Published in the journal Health Affairs Scholar, the paper outlines the growth of personalised nutrition, an industry that has attracted the likes of Nestlé and Bayer in tailoring dietary solutions to health concerns.
The paper warns that until regulatory bodies address existing regulatory gaps and are provided with adequate resources to exercise those authorities, consumers will continue to encounter products that are “a waste of money and harmful to their health”.
“As a first step, FDA [the US Food and Drug Administration] should acknowledge precision nutrition products as a category deserving concerted attention and create a risk-based framework for assuring that their benefits outweigh their risks,” added the authors.
Lucia Savage, chief privacy and regulatory officer at Omada Health, a virtual healthcare provider based in San Francisco, responded to the paper’s conclusions on LinkedIn.
She wrote: “The article fails to completely mention the hundred-year history of Federal Trade Commission investigation and prosecution of false nutrition claims, as well as the agreement between the FDA and Federal Trade Commission about who does what in the space of consumer- facing health claims.”
FDA and FTC: Co-operative roles in overseeing nutrition-related products
The two regulatory agencies play co-operative roles with an arrangement so that they avoid overlap.
The FDA is primarily responsible for overseeing labelling on products, including food, drugs, dietary supplements, medical devices, and cosmetics. Adjacent to this is the evaluation of health claims made on product labels, ensuring they comply with scientific evidence and legal requirements as well as the safety and efficacy of products, particularly drugs and medical devices.
Meanwhile, the FTC deals mainly with overseas advertising and promotional activities for the same categories of products, with a focus on clamping down and enforcing rules on false, misleading, or unsubstantiated claims in advertisements or marketing materials.
The FDA and FTC rubberstamped their collaboration in an agreement in 1971 and have since updated their understanding over the years.

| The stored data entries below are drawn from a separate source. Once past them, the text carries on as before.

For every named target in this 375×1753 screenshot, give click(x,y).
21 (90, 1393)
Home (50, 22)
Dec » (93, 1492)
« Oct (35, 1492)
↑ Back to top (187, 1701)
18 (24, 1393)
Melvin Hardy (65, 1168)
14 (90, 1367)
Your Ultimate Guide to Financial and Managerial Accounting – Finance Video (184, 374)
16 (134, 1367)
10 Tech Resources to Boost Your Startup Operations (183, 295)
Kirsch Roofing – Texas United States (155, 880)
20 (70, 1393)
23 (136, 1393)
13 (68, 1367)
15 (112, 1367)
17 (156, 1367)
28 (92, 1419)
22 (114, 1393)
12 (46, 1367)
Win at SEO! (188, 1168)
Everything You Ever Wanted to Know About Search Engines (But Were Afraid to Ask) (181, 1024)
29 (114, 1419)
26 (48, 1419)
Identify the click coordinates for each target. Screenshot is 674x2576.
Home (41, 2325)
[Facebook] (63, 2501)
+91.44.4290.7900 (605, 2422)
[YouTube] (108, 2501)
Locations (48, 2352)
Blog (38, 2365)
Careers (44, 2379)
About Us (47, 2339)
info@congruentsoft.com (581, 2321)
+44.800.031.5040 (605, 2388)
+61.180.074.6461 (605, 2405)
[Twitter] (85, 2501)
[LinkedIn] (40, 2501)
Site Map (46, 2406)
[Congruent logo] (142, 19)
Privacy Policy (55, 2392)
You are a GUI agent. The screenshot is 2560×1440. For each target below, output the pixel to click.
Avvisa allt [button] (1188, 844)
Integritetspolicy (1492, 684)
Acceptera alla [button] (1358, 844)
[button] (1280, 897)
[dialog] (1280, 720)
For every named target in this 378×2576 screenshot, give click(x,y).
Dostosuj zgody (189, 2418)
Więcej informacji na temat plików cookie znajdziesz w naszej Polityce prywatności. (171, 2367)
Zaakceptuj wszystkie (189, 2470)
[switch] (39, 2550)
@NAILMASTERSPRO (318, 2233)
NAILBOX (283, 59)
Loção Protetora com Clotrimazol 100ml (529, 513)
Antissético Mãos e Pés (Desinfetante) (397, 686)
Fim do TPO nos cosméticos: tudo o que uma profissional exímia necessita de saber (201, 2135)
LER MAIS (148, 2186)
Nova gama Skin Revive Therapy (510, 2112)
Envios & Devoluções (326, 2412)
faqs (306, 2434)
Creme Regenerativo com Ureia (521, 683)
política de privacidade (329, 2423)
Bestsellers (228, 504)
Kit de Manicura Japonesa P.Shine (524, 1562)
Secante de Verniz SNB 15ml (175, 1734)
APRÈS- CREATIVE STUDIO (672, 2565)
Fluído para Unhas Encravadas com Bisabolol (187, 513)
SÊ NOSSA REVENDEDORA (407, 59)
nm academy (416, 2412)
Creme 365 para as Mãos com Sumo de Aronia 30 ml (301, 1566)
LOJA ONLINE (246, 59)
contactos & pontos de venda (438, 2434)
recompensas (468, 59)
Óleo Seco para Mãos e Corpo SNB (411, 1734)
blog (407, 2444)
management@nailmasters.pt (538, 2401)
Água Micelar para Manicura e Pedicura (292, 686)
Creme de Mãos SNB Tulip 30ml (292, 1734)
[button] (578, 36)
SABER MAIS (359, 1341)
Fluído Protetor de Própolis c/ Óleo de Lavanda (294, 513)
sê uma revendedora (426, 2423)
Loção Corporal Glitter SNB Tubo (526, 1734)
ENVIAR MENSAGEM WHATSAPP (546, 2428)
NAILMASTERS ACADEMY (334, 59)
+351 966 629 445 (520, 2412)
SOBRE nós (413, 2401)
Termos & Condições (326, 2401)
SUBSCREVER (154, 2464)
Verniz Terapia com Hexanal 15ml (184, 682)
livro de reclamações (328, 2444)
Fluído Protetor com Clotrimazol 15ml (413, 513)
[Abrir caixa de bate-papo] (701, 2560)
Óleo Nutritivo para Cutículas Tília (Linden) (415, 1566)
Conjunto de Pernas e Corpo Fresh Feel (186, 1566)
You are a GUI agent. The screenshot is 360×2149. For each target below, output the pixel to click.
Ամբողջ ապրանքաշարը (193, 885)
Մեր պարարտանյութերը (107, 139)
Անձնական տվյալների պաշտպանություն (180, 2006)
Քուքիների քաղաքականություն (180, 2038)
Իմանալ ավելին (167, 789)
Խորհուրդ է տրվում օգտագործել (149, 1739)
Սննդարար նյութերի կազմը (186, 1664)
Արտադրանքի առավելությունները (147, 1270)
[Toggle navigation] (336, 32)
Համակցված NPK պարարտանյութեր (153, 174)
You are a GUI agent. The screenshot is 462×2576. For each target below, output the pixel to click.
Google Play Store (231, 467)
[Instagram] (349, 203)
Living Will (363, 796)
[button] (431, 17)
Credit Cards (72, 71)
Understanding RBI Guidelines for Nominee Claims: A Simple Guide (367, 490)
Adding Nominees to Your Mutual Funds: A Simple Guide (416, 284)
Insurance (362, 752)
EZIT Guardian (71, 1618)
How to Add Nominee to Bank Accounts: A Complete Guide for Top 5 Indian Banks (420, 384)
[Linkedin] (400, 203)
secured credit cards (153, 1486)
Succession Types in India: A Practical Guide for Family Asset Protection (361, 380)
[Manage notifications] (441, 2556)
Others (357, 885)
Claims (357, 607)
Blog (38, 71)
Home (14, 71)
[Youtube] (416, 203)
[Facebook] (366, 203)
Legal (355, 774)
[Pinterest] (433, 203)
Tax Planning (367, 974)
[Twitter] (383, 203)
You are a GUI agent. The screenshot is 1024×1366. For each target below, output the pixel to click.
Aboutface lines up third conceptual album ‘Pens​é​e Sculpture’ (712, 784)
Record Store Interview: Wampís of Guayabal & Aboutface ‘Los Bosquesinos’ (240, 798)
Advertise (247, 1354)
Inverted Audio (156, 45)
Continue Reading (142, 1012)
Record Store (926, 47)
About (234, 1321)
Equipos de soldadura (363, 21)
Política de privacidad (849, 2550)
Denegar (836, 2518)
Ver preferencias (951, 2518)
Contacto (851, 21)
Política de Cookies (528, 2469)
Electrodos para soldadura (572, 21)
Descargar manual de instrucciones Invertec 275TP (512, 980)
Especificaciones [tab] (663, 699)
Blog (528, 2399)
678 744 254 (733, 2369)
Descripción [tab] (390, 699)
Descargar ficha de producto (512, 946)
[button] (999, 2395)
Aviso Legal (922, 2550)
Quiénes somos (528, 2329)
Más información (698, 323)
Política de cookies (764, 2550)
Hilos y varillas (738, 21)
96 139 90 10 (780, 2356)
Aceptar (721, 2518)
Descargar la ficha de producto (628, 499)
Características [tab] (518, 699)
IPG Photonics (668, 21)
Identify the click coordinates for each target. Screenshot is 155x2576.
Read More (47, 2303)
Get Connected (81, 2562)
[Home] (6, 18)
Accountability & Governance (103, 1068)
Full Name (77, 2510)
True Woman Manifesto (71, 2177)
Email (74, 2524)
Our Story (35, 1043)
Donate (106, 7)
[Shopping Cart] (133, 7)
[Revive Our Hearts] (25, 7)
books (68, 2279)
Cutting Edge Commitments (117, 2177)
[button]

“The FTC’s decisions are all available online… you can look up how many times they’ve fined people for false nutrition claims. It’s actually not rocket scientce and any researcher should be able to figure it out,” said Savage in her post.
The researchers behind the paper, who are based at the Center for Science in the Public Interest, in Washington, were also criticised for their methodology.
To demonstrate the efficacy of personalised nutrition approach (over a population-based one) the team identified six randomised controlled trials (RCTs).
These trials compared the biomarkers or dietary behaviours in personalised nutrition and standard-care groups. None of the studies examined disease outcomes.
Paper fails to deal with flaws in individualised approached to nutritional health
While three of the six RCTs showed improvements in at least one biomarker or dietary outcome, the researchers described the magnitude of the improvements as “generally modest”.
“For example, two articles from the same study reported increases in diet quality indices of +0.28 on a 0–14-point scale and +1.27 on a 0–100-point scale,” they said.
“One of the two studies that examined blood glucose outcomes reported small effects (−0.08% for glycated haemoglobin [HbA1c] and −0.97 h/d on time with glucose >140 mg/dL), while the other reported no benefit.
“The results of these studies suggest a potential benefit of personalised nutrition advice on dietary intake, with a less certain impact upon biomarkers and no demonstrated benefit to date on health outcomes.”
Further scrutiny was made by Marion Nestle, Paulette Goddard professor of nutrition, food studies, and public health, Emerita, at New York University.
She wrote in her blog: “Their paper does not deal with the flaws in individualised approaches to nutritional health – ‘precision’ nutrition.
“[This includes] the cost, the difficulty, the lack of support, and the inability to reach those who most need support. Instead, it focuses on the commercialisation of personalised nutrition.
“Regulatory gaps have led to market growth of products with unknown efficacy that are making bold, and possibly unsubstantiated, claims.”